Thanks to this one foundation,
the U.S. anti-alcohol movement speaks with one voice.
For the RWJF, it is an article of faith that diminishing per capita consumption across the board can contain the social consequences of alcohol abuse. Therefore, it has engaged in a long-term war to reduce overall drinking by all Americans. The RWJF relentlessly audits its own programs, checking to see if each dollar spent is having the maximum impact on reducing per capita consumption. Over the past 10 years, this blueprint has been refined. Increased taxes, omnipresent roadblocks, and a near total elimination of alcohol marketing are just a few of the tactics the RWJF now employs in its so-called “environmental” approach.
The environmental approach seeks to shift blame from the alcohol abuser to society in general (and to alcohol providers in particular). So the RWJF has turned providers into public enemy number one, burdening them with restrictions and taxes to make their business as difficult and complex as possible. The environmental approach’s message to typical consumers, meanwhile, is that drinking is abnormal and unacceptable. The RWJF seeks to marginalize drinking by driving it underground, away from mainstream culture and public places.

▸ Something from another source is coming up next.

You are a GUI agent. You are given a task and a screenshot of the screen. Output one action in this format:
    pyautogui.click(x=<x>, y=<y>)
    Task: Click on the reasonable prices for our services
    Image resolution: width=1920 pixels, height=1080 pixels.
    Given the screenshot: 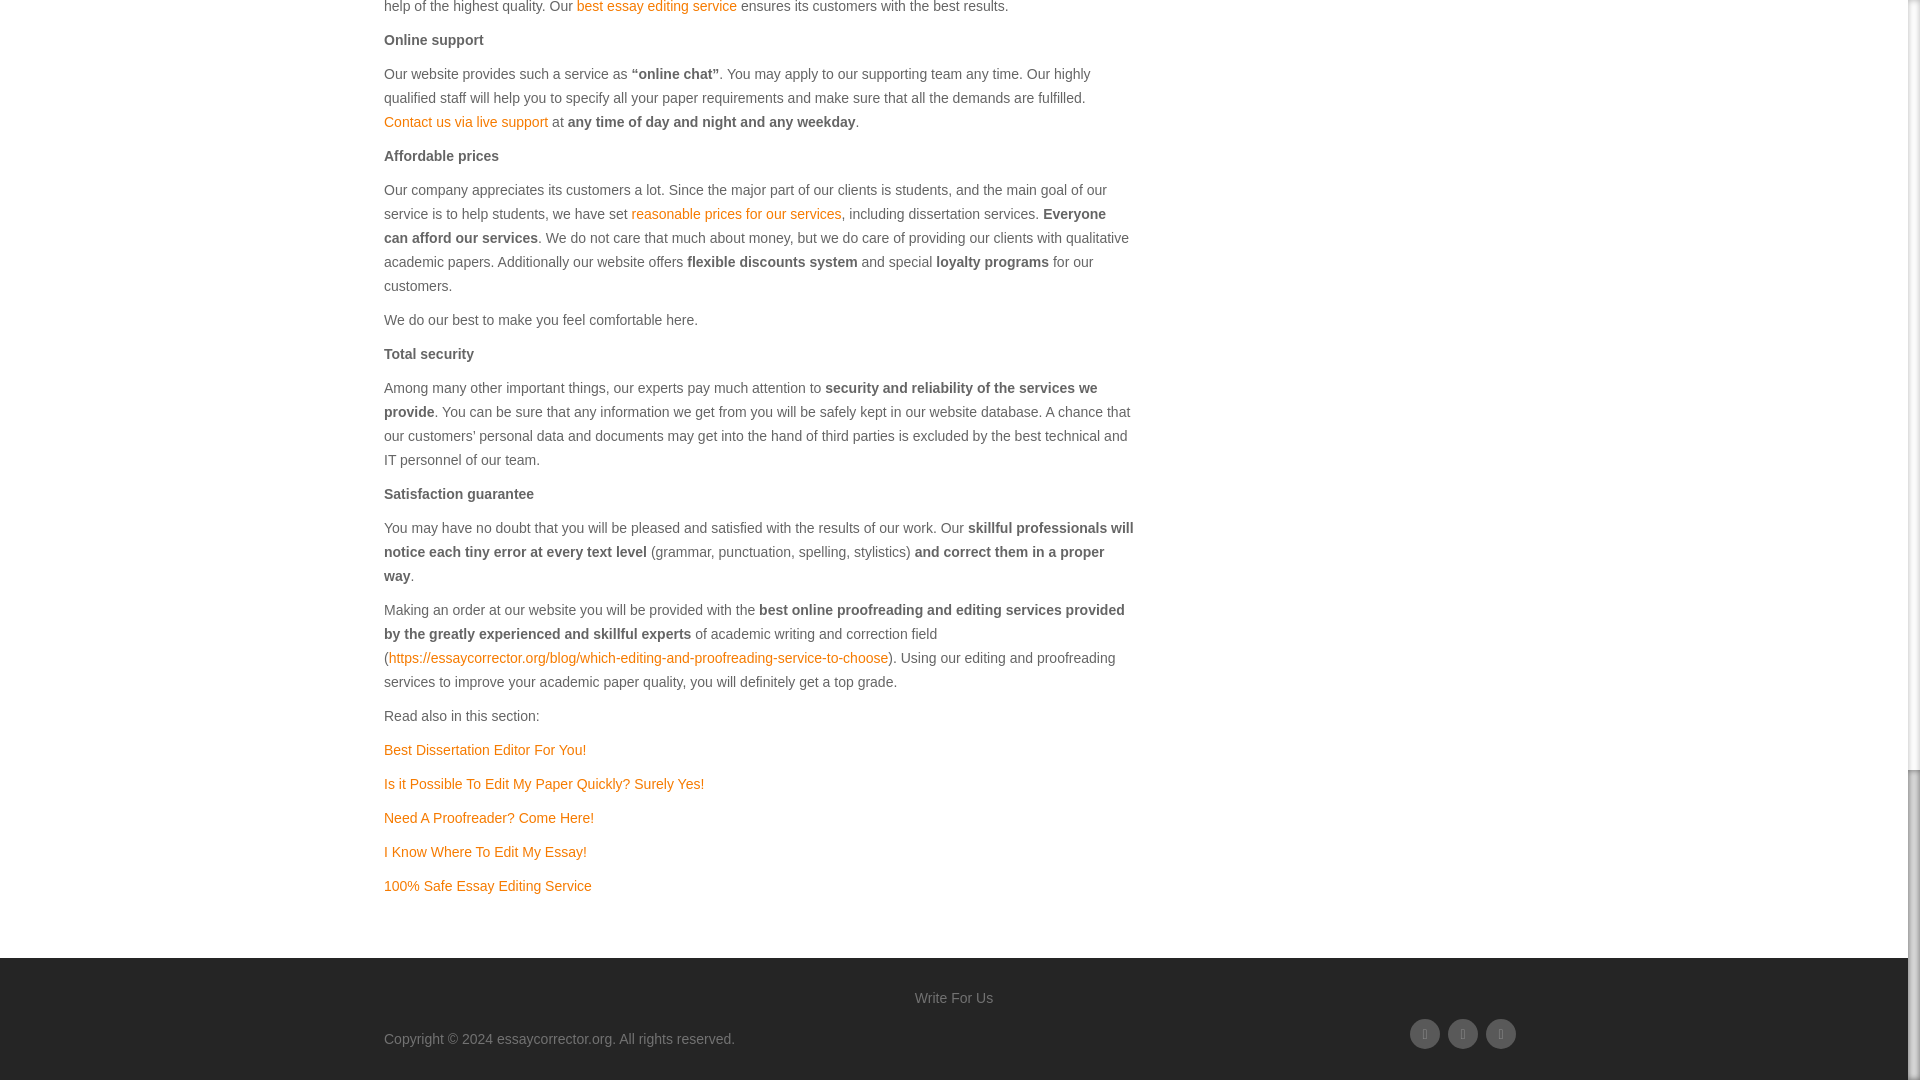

The RWJF funds programs that focus on every conceivable target, at every level from local community groups to state and federal legislation. Every demographic group is targeted: women, children, the middle class, business managers, Hispanics, Blacks, Whites, Native Americans. Every legal means is used: taxation, regulation, litigation. Every PR tactic: grassroots advocacy, paid advertising, press warfare. Every conceivable location: college campuses, sporting events, restaurants, cultural activities, inner cities, residential neighborhoods, and even bars. 2
The bottom line is this: the Robert Wood Johnson Foundation and its vast organized network seek to marginalize and reduce drinking by driving it underground, away from mainstream culture and public places.
Unfortunately, that’s what Prohibition did. And the result of marginalized, underground drinking, by whatever name it’s called, is heavy episodic drinking and an increase in drinking-related problems.